== Raw data

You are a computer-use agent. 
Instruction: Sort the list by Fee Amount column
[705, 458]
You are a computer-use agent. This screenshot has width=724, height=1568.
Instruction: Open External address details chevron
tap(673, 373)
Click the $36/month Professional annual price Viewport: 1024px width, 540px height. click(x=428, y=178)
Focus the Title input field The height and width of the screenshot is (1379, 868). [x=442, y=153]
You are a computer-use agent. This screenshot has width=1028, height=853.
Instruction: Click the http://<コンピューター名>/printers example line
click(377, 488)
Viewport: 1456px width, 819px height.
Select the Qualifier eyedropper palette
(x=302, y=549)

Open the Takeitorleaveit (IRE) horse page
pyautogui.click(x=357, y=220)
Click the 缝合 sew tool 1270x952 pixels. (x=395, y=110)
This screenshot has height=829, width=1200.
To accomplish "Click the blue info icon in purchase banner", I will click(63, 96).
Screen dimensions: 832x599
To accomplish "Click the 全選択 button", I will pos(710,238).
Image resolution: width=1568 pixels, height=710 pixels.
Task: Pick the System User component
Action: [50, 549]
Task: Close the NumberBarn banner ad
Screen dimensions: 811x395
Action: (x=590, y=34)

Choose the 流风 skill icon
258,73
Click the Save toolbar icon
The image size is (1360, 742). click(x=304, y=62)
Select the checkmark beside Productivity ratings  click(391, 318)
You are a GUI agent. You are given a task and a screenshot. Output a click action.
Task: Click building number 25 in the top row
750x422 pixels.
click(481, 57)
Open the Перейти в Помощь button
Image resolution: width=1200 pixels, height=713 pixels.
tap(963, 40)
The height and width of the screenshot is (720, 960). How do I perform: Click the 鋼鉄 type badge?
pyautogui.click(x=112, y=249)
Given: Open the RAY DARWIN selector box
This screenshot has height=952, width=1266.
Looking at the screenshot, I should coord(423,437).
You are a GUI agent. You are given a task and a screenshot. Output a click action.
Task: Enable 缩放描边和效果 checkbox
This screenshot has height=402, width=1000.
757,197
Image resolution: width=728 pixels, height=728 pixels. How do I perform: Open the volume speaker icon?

====

[Aim of the task]
Each line from the material above that mentions the word "banner" needs to be copied.

[Answer]
To accomplish "Click the blue info icon in purchase banner", I will click(63, 96).
Task: Close the NumberBarn banner ad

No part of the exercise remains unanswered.